LAB 5: (in) relationships — challenging / (un)learning / breaking open

LAB 5 “(in) relationships — challenging / (un)learning / breaking open” is a cooperation between the departments Museum Education and Public Relations / Marketing. The Lab is concerned with the relationships between people, objects and the museum as an institution.  How are these relationships formed and how can they be changed? Lab 5 deals with these questions, focusing on the two main themes of “language” and “space”. The topic of language is essential for a museum and for the transfer of knowledge. Texts for catalogues and exhibitions, calendars of events, press releases and other information materials are media that speak with and to the visitors. As a museum we take a position in relation to this by consciously designing these texts. The same is true for the handling and use of images. We will also be addressing this in Lab 5. 

Most important is: language is not just language! Just like society, it is always in a state of flux. As a museum we address a very wide variety of visitors. Thus, it is important to communicate in writing and in conversation in a contemporary and diversity-oriented way. Lab 5 examines how we as a museum can communicate in a non-discriminatory, gender-neutral and easy language. As one of the first steps, a library was set up in the LindenLAB, which over time will be filled with relevant publications on these topics. In this way the museum staff and visitors have an opportunity to engage with the current discussion, the current state of research and also personal experience reports.

In the spirit of multiperspectivity, the Lab 5, together with representatives of other museums, (local) organizations, initiatives and actors in the urban society, would like to reflect on the museum’s handling of language to date in order to develop new guidelines. This process will deliberately involve external expertise in order to obtain different perspectives on existing texts and formulations and to learn together.

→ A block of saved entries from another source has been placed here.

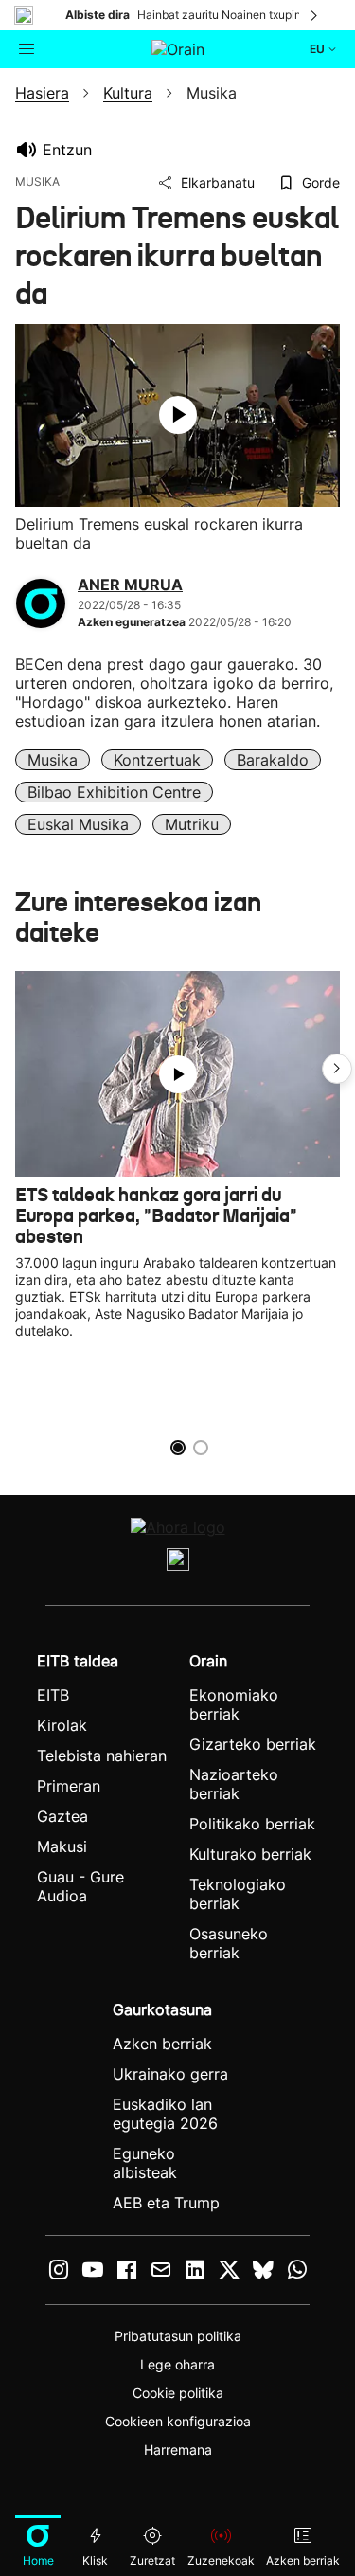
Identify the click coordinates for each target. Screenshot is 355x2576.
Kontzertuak (157, 759)
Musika (52, 759)
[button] (337, 1069)
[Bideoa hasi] (178, 415)
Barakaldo (273, 759)
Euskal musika (78, 824)
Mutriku (192, 824)
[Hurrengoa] (315, 15)
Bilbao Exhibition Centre (114, 792)
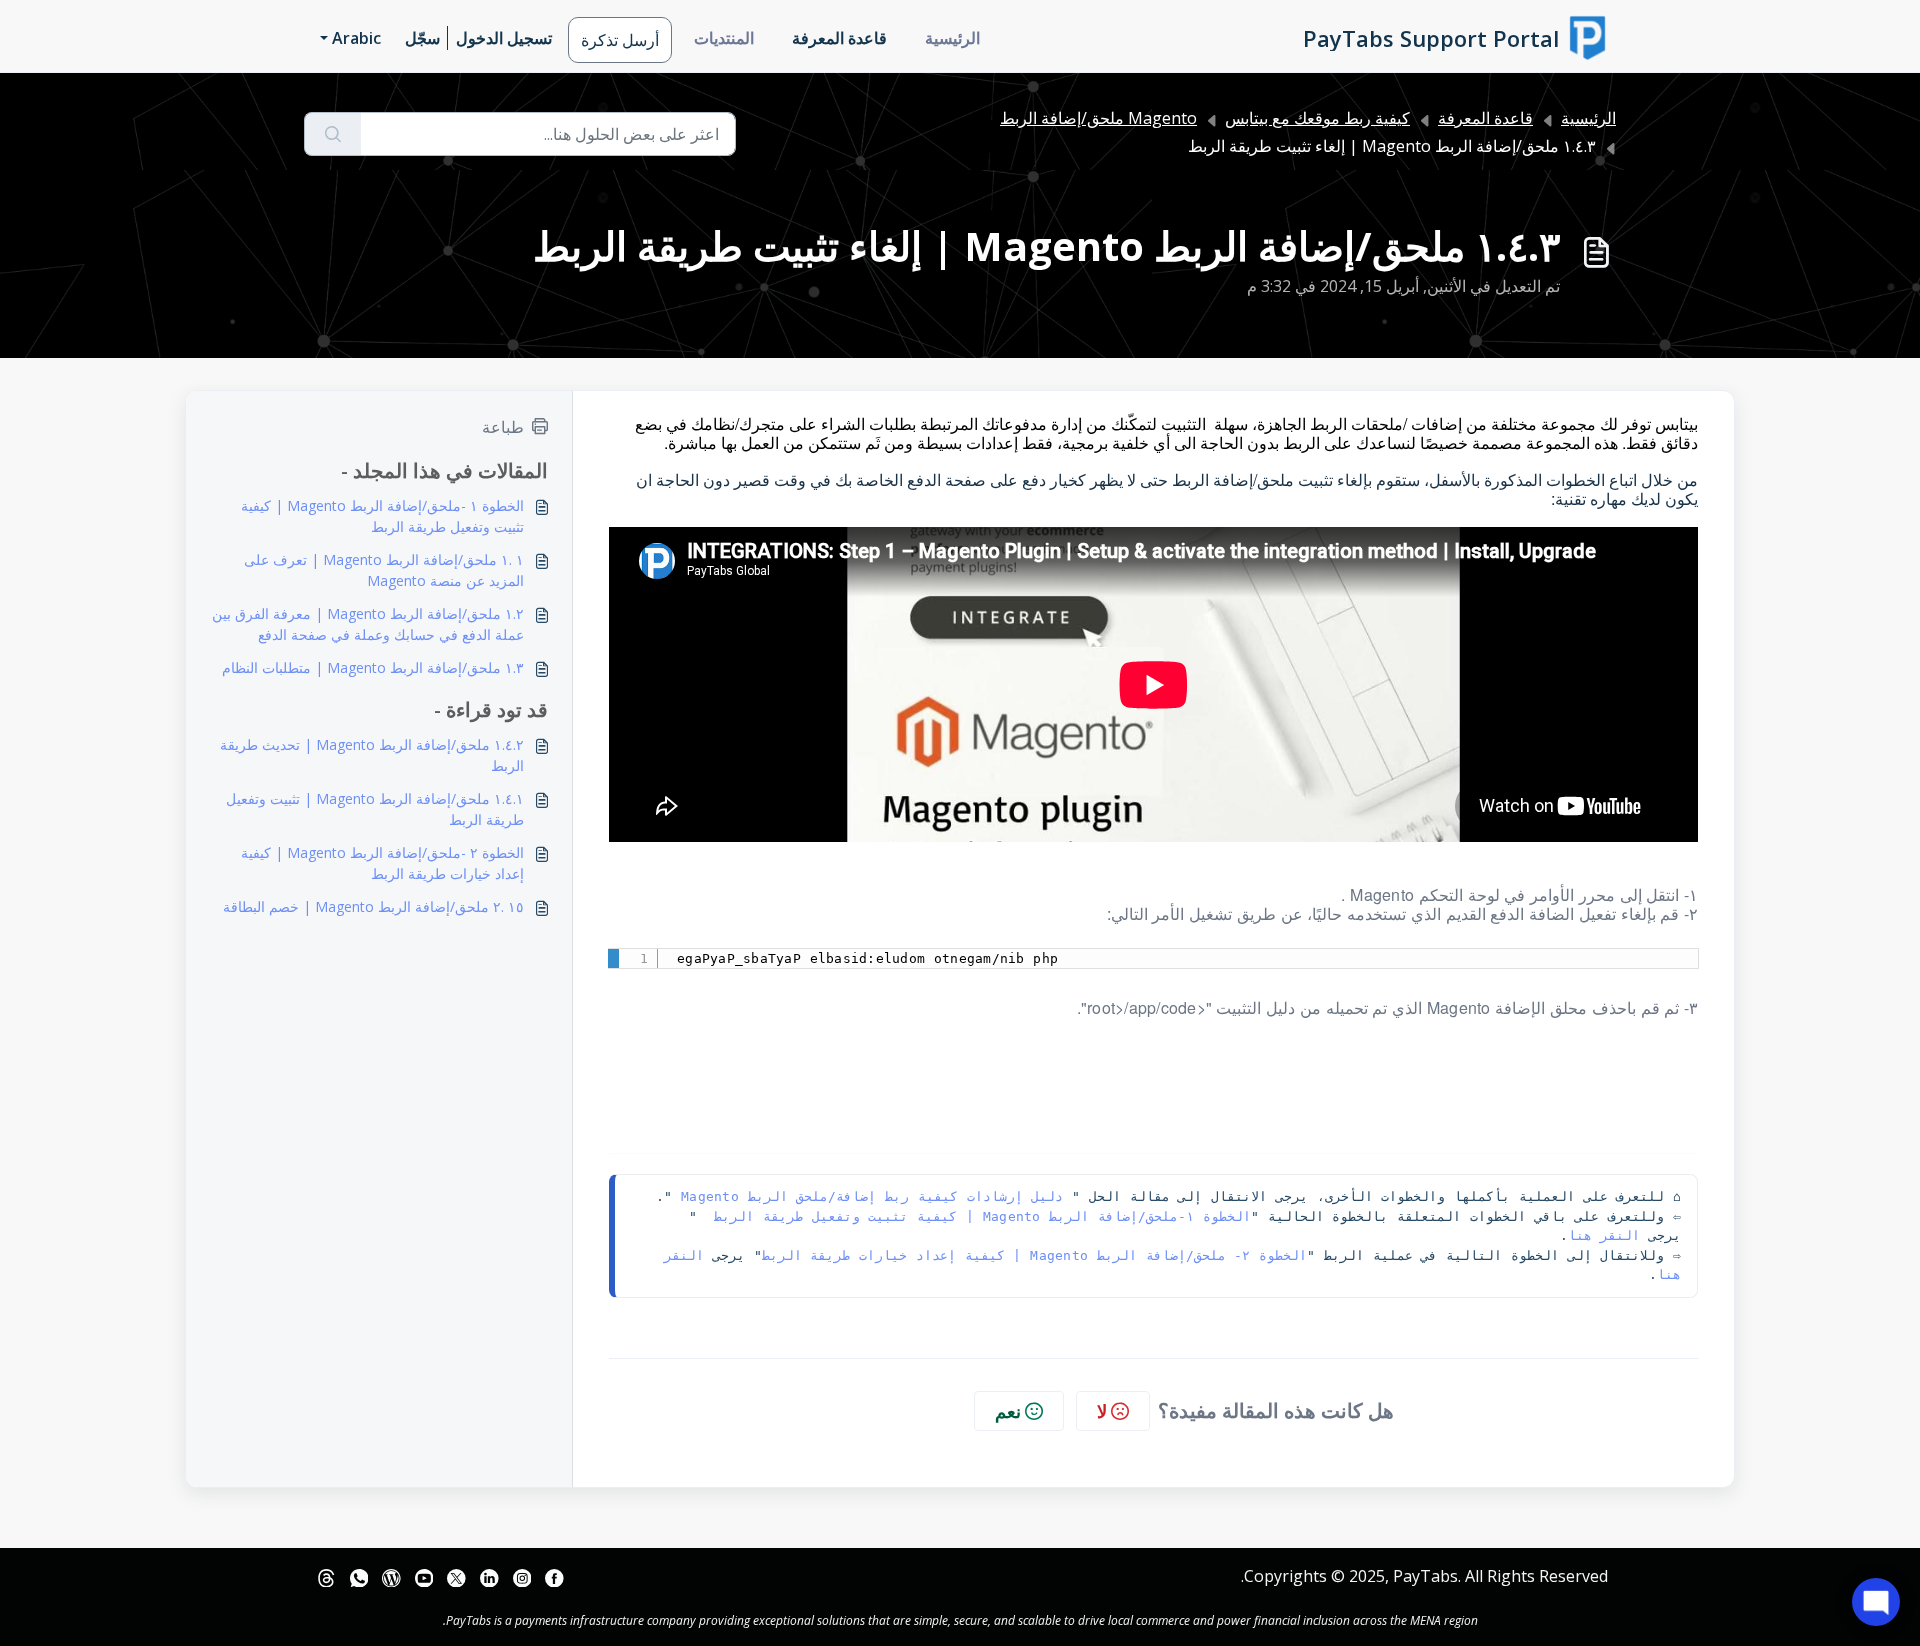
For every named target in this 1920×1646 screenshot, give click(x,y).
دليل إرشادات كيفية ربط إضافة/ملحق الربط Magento (872, 1196)
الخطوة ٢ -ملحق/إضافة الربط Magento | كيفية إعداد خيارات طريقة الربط (382, 863)
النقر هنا (1604, 1235)
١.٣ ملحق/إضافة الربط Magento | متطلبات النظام (373, 667)
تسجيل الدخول (504, 38)
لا (1102, 1411)
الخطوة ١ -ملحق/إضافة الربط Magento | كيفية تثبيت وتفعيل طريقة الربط (382, 516)
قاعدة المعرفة (839, 38)
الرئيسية (952, 38)
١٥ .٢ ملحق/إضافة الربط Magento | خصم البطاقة (373, 906)
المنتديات (724, 38)
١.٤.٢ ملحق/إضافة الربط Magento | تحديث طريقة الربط (372, 755)
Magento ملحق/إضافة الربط (1098, 118)
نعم (1008, 1411)
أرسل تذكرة (620, 40)
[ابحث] (332, 134)
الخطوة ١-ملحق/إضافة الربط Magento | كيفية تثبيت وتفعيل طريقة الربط (978, 1216)
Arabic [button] (356, 38)
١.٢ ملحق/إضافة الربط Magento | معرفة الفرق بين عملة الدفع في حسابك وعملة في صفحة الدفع (368, 624)
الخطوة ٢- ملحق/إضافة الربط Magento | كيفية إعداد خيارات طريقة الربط (1035, 1255)
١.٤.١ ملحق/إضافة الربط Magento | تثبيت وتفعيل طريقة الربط (375, 809)
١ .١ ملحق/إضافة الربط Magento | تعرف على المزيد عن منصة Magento (384, 570)
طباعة (503, 427)
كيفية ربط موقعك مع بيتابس (1317, 118)
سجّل (422, 38)
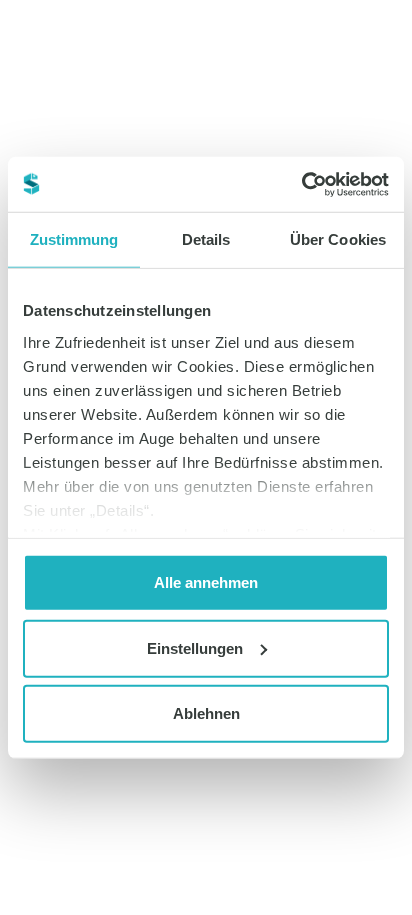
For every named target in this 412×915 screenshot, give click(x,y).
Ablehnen (206, 713)
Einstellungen (195, 647)
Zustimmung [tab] (74, 239)
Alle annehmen (206, 582)
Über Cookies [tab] (338, 239)
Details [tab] (206, 239)
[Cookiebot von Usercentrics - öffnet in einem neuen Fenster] (301, 184)
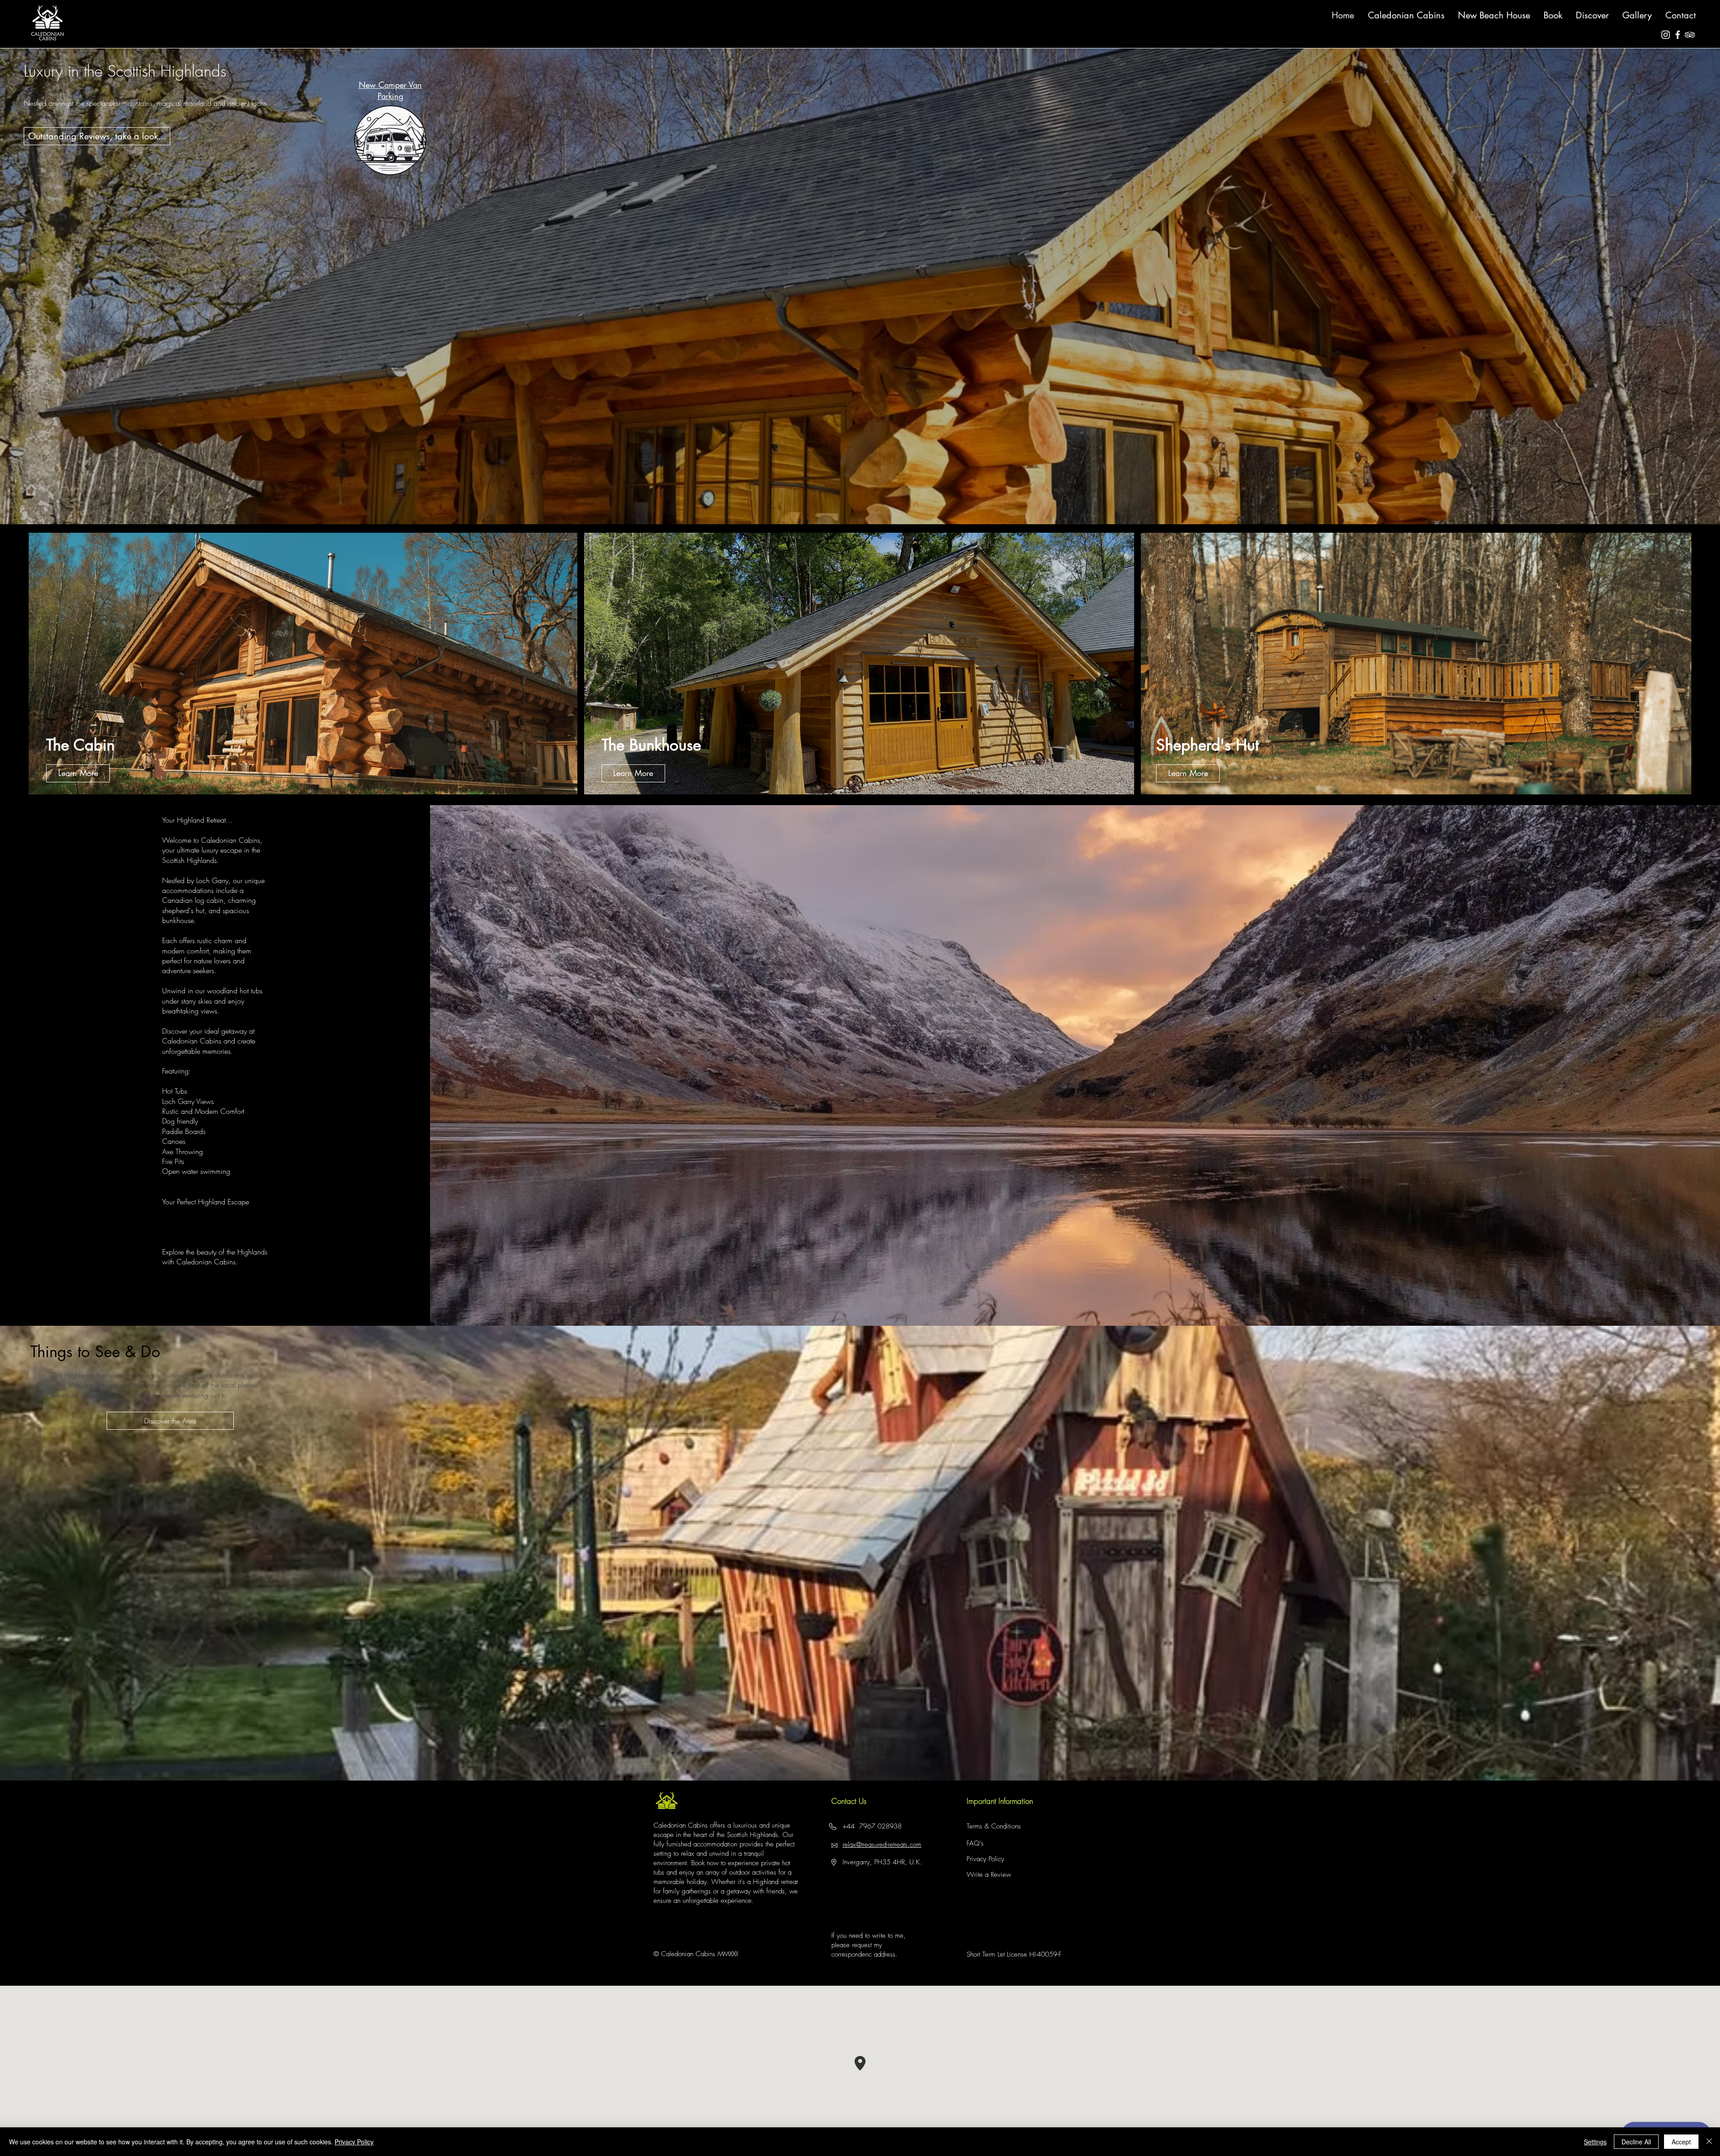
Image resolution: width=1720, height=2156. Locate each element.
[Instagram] (1665, 34)
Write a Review (989, 1874)
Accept (1681, 2141)
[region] (104, 721)
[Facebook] (1677, 34)
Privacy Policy (985, 1858)
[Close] (1709, 2141)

What does it mean to write non-discriminatory and gender-neutral texts? How can we make texts easier to understand through the use of simple language? How can we adapt our everyday spoken language? What familiar structures may have to be disrupted for this purpose? Which images do we use and which not? How do we use them? Which images must be contextualized or abstracted?

As a second focus, Lab 5 is concerned with space. Together with experts, we are exploring what kind of space is needed for new forms of cooperation. What can a museum look like that invites visitors and encourages them to help shaping it? What architectural changes are needed for this? What means/tools should such a space provide? How should it be designed so that as many different people as possible want to use it and get involved? And how do such processes transform knowledge in museums and their exhibitions? We understand the LindenLAB as a field of experimentation that will take on different forms, functions and purposes over time.

For Lab 5, the process and its effects are the focus of attention. What we learn should be incorporated into the future self-understanding of the museum.